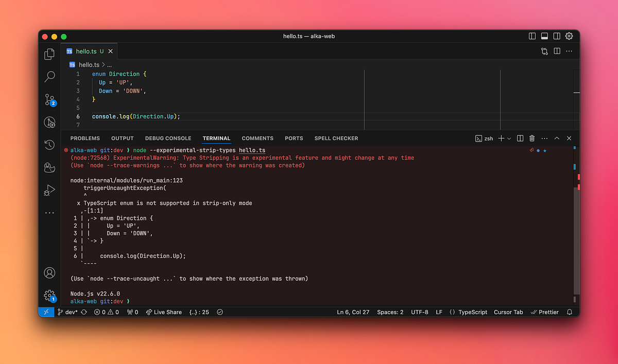Image resolution: width=618 pixels, height=364 pixels.
Task: Open the Explorer icon at top
Action: coord(49,54)
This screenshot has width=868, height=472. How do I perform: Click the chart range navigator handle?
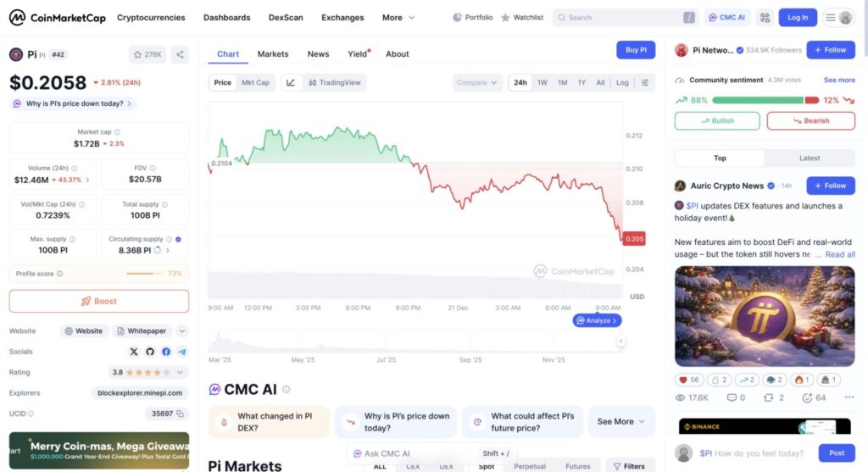pos(620,341)
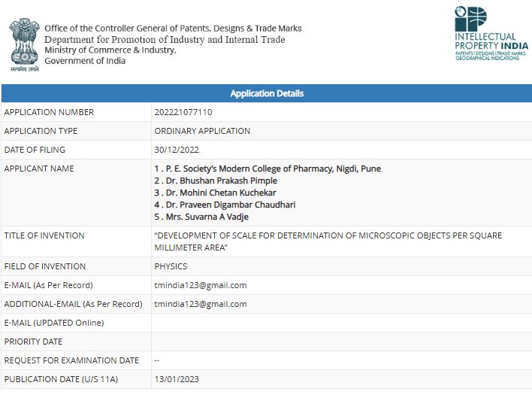Click the empty E-MAIL (UPDATED Online) cell
Screen dimensions: 532x404
click(x=342, y=323)
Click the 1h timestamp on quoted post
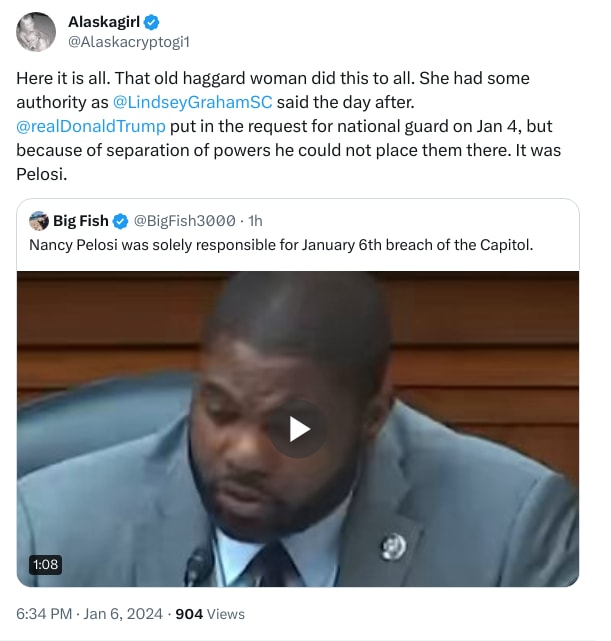 tap(255, 221)

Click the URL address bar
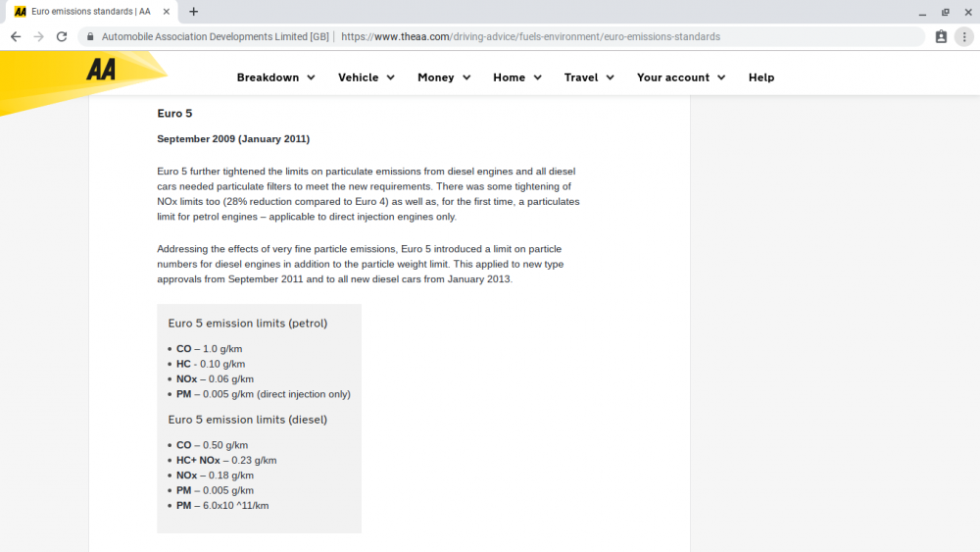coord(530,37)
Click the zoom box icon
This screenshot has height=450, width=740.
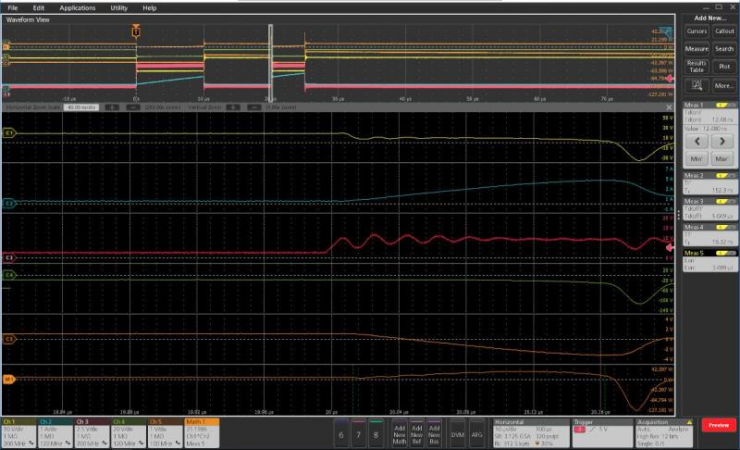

#### [Task to complete]
At the line containing "Click the zoom box icon", begin reproducing the entries word for word, and continue through their last line. Leave out the pictures.

#### [Result]
Click the zoom box icon
This screenshot has height=450, width=740.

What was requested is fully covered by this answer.